Generative AI Audio Tools and Applications

An overview of the types of generative AI audio tools available, along with potential
uses for these tools in a teaching and learning context.

Introduction
What are the main categories of generative AI audio tools?
Conclusion
Recommended Reading
References
How to Cite this Guide

Introduction

While much of the conversation around using generative AI tools in teaching and learning contexts has been focused on text-based tools like ChatGPT, the pedagogical possibilities of audio generative AI are just starting to emerge. These tools can be used to increase accessibility to course content, allow students to receive feedback in multiple formats, and approach teaching and assessment with creativity.
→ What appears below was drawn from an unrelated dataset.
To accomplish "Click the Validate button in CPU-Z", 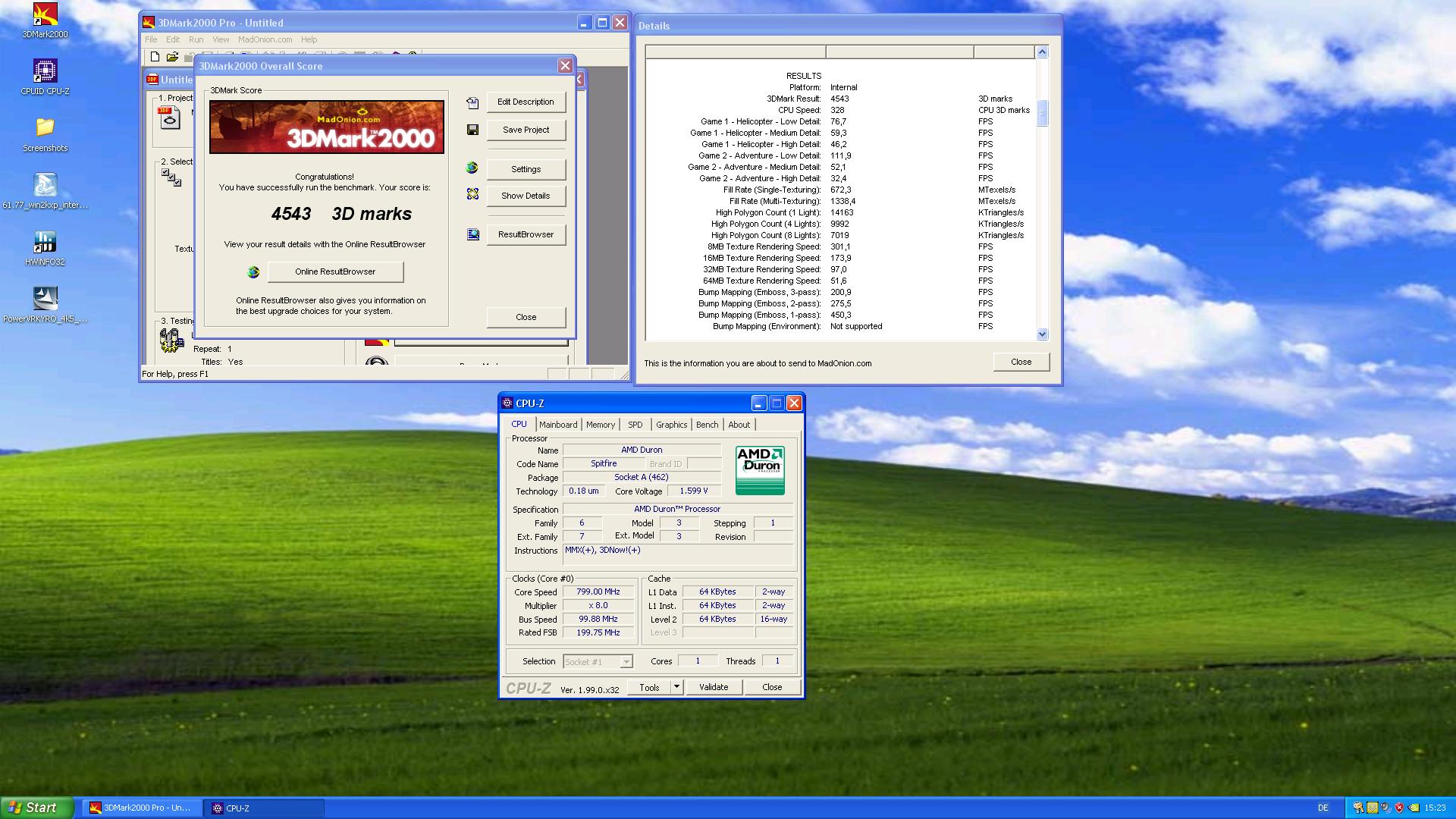I will coord(713,687).
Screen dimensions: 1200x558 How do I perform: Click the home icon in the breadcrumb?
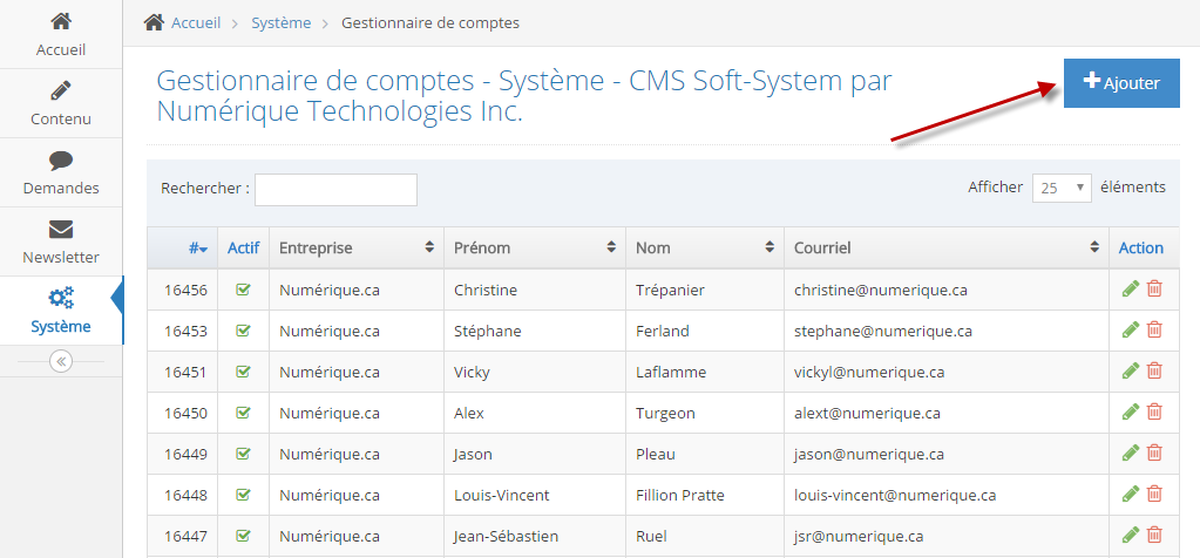pos(154,22)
What are the main categories of generative AI audio tools?

The availability of open-access generative AI audio tools is rapidly growing, but presently there are far fewer options compared to text and image. Most tools fall into one of the categories described below:

Speech-to-text: Convert spoken words, either synchronously or from a recorded file, into text. Many people are familiar with Alexa from Amazon, Siri from Apple, and Google Assistant, which can send hands-free texts or take notes from voice commands. Other options are Otter.ai and Transcribe, which can create timestamped transcripts from live and imported audio.
- Potential Use: Create transcripts for course material. Instructors can record their classes or upload recorded audio or video files and these tools will generate a transcript. While these tools can transcribe live events, the transcripts often need to be reviewed for accuracy. For instance, correcting the spelling of field-specific terminology.
Text-to-speech: Conversely, text-to-speech tools will read aloud text from files, email or text messages, and websites, as well as text entered directly into the app. Aside from Alexa, Siri, and Google Assistant, services like Play.ht can generate natural sounding audio from provided text. Play.ht lets users adjust the speaking style, tone, and speed of the playback. There is also a feature to insert pauses to create a natural cadence for the audio. 
- Potential Use: Hear written work read aloud. Students can catch typos and confusing sentences by having these tools read their work back to them.
- Potential Use: Offer creative options for assignments (i.e., podcast, news story, performance). Students can turn text into dynamic interviews, podcast episodes, and more by creating different personas to read the content. The source material could be text written by the student, quotes from literature or research, or text-based interviews.
Music and audio creation: Tools in this category can generate original music from provided prompts. For instance, Beatoven.ai will produce an original track based on inputs like desired length, tempo, musical style (i.e., pop, ambient, techno) and mood (i.e., calm, motivational, triumphant, angry). Similar to Beatoven, Mubert will create royalty-free samples, loops, and tracks for use in podcasts, videos, etc. MusicLM, which has yet to be released to the public, will eventually be able to create music based on text prompts like descriptions of paintings or key words.  A counterpart to MusicLM is the forthcoming AudioLM. These tools use OpenAI language models to generate realistic speech from text prompts and audio snippets.
- Potential Use: Create songs or audio loops for a podcast episode, presentation, or other creative assignment.
- Potential Use: Generate music from a text prompt relevant to the course (i.e., a quote from a poem or description of a picture). As a creative discussion opener, ask students to predict what the musical sample will sound like based on the prompt. Then have students compare and analyze their predictions against the results.

Conclusion

The potential uses for this technology in teaching and learning contexts will significantly expand once tools like MusicLM, AudioLM, and OpenAI’s Whisper become available to the public.